--- Data provided Enclosed Below ---

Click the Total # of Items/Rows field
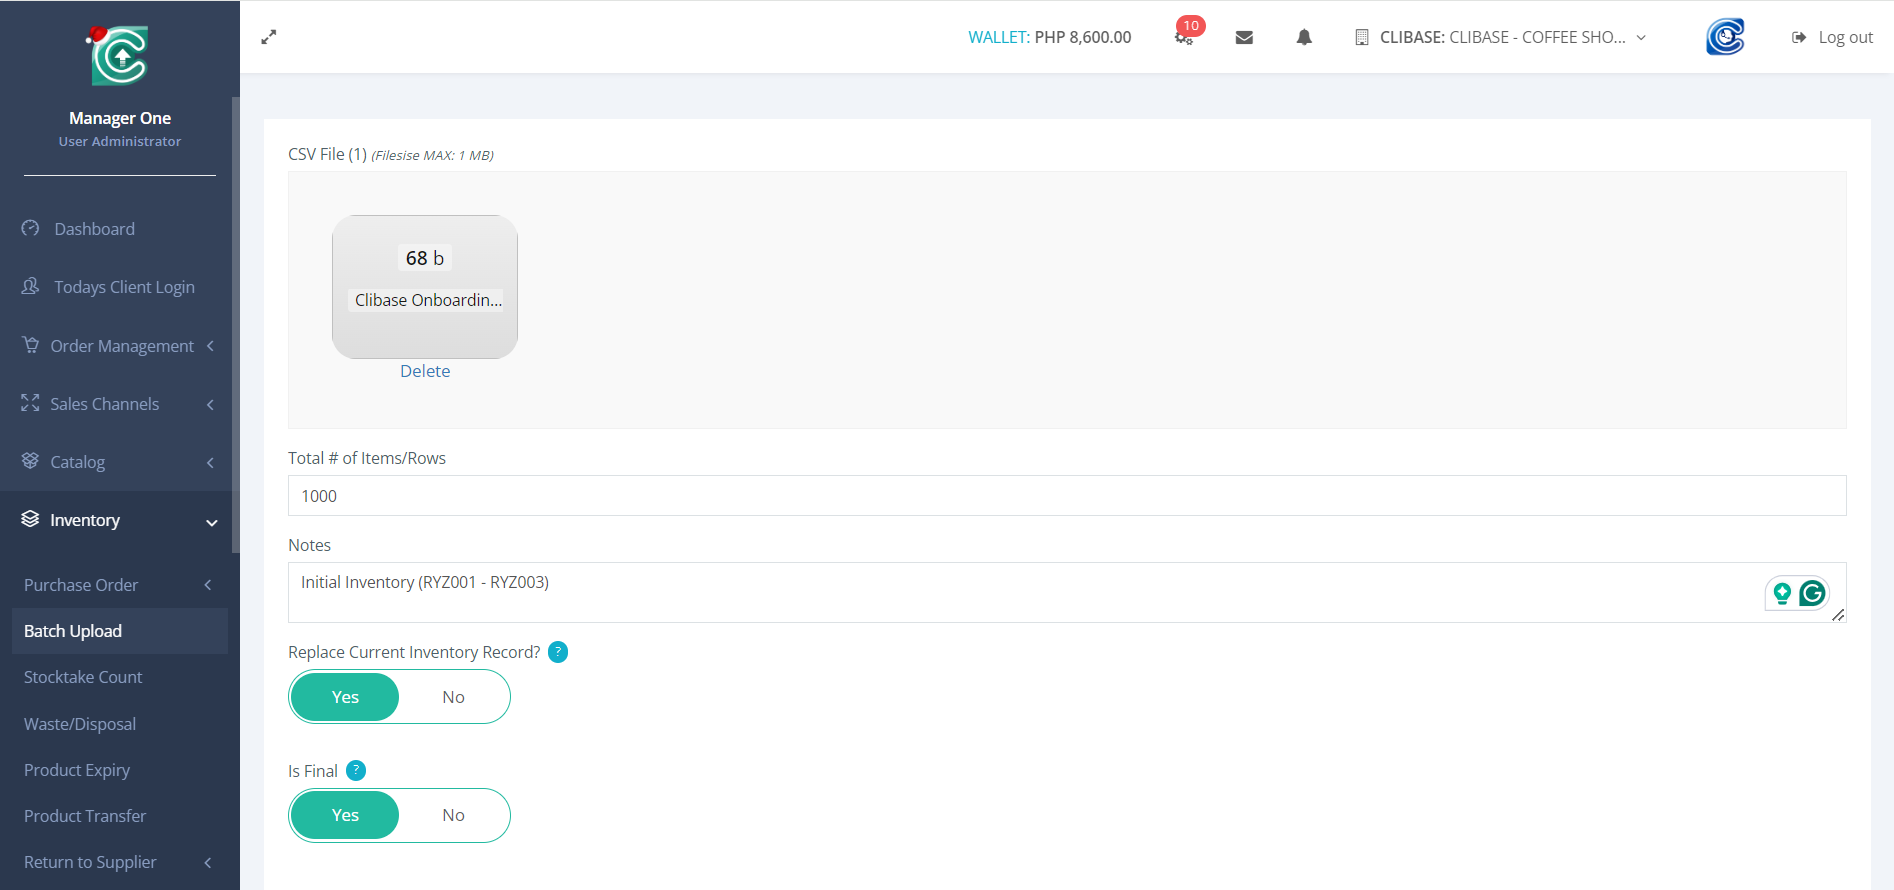 [x=1066, y=496]
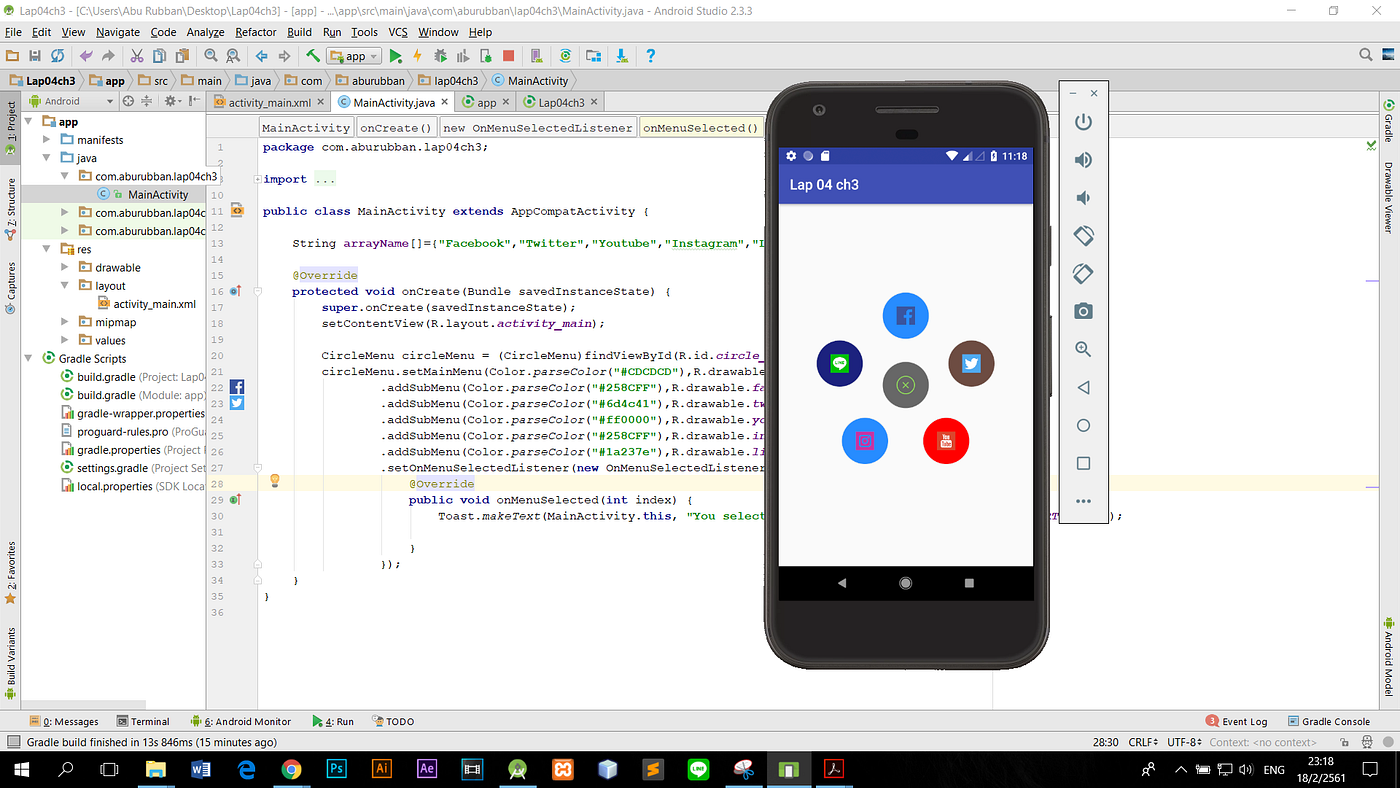Collapse the Gradle Scripts tree node
This screenshot has height=788, width=1400.
coord(30,358)
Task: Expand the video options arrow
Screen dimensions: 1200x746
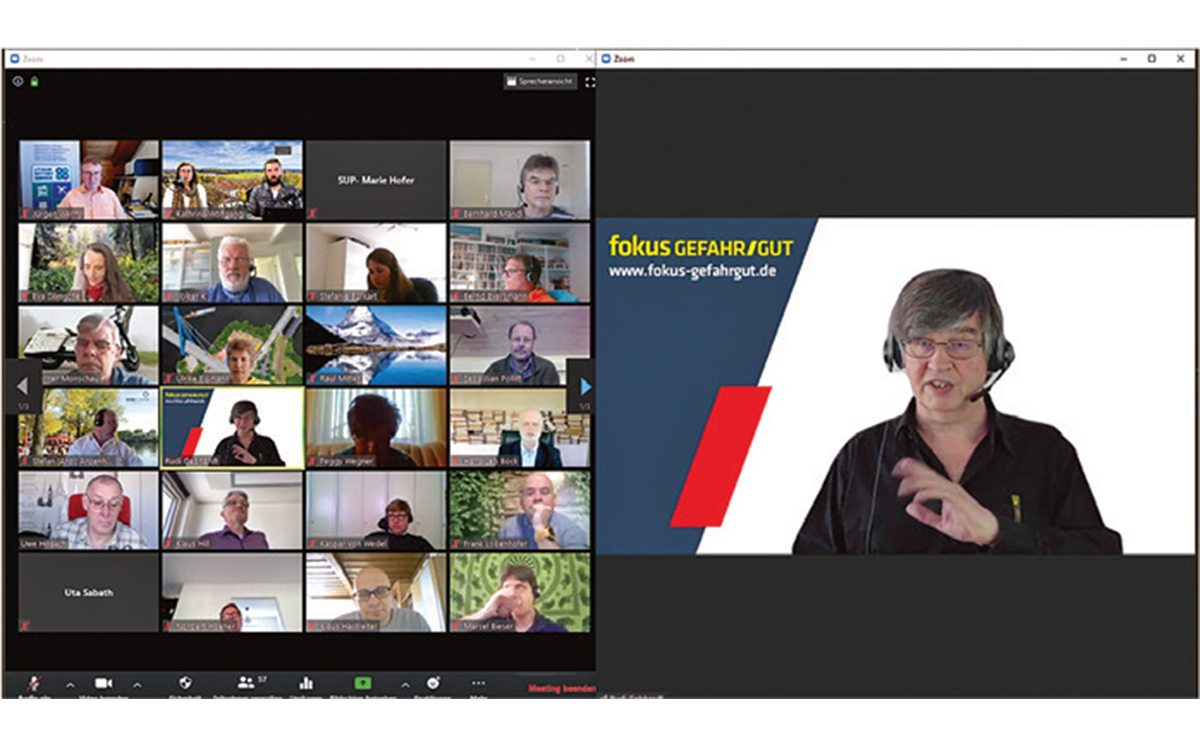Action: click(137, 685)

--- End of Enclosed Data provided ---

Please repeat every line of the material above exactly and without its pictures.

> [Solution]:
Click the Total # of Items/Rows field
 [x=1066, y=496]
Collapse the Gradle Scripts tree node
This screenshot has height=788, width=1400.
coord(30,358)
Task: Expand the video options arrow
Screen dimensions: 1200x746
Action: click(137, 685)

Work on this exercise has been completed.